For as long as man has been cutting wood, he's also struggled to find a reliable way to cut precise angles. Power tools made the cutting easier, but didn't really improve accuracy. The blade tilt scales on most table saws are notoriously inaccurate and hard to read. And while a protractor works well for layout work, it can be difficult to use when setting up tools.
Fortunately, there's a 21st century tool that should find a home in just about every workshop. A digital angle gauge can take the hassle out of setting up your saw for cutting any angle.
THE DIGITAL ADVANTAGE. I recently tried out three different models. The first was the Wixey Digital Angle Gauge. This one was first on the market. I also looked at the Beall Tool Company's Tilt Box and the Angle Cube from iGaging.
I found that digital angle gauges offer an inexpensive and accurate method of measuring any angle you'll use in the woodshop. By using one, you can quickly dial in the right setup angle for your saw every time. And that translates to perfectly cut project parts.
EASY TO USE. Best of all, using a digital angle gauge couldn't be easier. As you can see in the photos, you start by placing it on the tool's flat surface (usually the table of your saw) and calibrate the display simply by pushing a button.
Then all you need to do is place the gauge on the blade (all the gauges have magnets to hold firmly at any angle) and crank in the angle you need. An LCD display gives you a readout while you move the blade.
HOW THEY WORK. The gauges rely on gravity for measuring the difference in two angles, so it doesn't matter if your saw is sitting on an uneven floor. But the gauge must be upright in use. You can't lay the gauges flat on their backs to set the angle for a miter gauge. For that, take a look at the digital protractor below.
ACCURACY & RELIABILITY. I admit that before trying out these gauges, my primary concern was whether they're accurate enough to rely on in everyday use. All three passed the test with flying colors. Each gauge is accurate to within 0.1° (one-tenth of a degree). And that's plenty accurate for any woodworking task.
As a test, I set up my table saw to cut 45°, 30°, and 22.5° angles to make four, six, and eight-sided boxes. Every one came out with gap-free joints on the first try.
But the best testament to their accuracy is probably the fact that both of our shop craftsmen keep an angle gauge by their table saws. They each have over thirty years of woodworking experience and neither of them is fond of "bells and whistles" gadgets. They both like the accuracy and ease of use.
Each of the gauges worked equally well. I liked the Wixey's display best. But on the downside, it uses a watch-style battery that runs out quickly. The Tilt Box and Angle Cube both take a longer-lasting 9-volt battery.
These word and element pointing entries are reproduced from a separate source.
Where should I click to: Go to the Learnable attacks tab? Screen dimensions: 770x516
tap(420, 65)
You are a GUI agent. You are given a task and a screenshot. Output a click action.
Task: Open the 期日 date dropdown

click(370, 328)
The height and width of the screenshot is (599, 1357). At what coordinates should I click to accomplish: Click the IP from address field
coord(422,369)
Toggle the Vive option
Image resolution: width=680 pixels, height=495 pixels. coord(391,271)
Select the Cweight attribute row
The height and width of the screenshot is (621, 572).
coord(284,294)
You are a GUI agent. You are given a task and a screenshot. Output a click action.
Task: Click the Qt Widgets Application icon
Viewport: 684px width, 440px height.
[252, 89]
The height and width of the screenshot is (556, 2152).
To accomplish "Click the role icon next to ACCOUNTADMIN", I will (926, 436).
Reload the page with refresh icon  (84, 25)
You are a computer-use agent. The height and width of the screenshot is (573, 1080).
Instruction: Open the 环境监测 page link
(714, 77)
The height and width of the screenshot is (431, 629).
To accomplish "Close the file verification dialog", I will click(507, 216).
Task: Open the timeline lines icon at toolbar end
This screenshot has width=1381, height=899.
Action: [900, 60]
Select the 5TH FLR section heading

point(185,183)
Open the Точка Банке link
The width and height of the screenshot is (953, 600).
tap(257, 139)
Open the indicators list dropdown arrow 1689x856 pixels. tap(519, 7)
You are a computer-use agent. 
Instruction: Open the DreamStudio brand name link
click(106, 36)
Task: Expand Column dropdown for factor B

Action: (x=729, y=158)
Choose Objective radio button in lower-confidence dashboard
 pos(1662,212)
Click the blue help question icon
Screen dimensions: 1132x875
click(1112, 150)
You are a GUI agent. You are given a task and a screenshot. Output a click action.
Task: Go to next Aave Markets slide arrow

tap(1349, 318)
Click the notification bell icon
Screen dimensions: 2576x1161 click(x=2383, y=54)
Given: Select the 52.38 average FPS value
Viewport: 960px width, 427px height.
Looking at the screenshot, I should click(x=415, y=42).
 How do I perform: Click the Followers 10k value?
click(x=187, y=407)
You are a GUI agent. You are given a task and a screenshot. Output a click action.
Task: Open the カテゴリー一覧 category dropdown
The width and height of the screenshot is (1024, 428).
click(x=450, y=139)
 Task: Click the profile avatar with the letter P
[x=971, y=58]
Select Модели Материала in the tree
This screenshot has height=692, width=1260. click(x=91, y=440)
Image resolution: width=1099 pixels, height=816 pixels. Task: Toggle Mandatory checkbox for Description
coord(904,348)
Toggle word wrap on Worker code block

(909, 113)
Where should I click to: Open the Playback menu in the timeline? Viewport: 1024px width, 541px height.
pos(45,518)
Worth a Look: Wixey Digital Protractor
Once you get used to using an easy-to-read, digital setup tool at the table saw, you'll want the same reliability and convenience for other uses. When it comes to setting miter angles, or a drill press for example, a digital protractor is just the ticket.
Wixey built the same ease-of-use into the protractor as they introduced in the angle gauge. This device works in any position, however, making it perfect for setting up a miter saw or miter gauge.
You're not limited to tool setups either. You can take the protractor anywhere you need to measure an angle.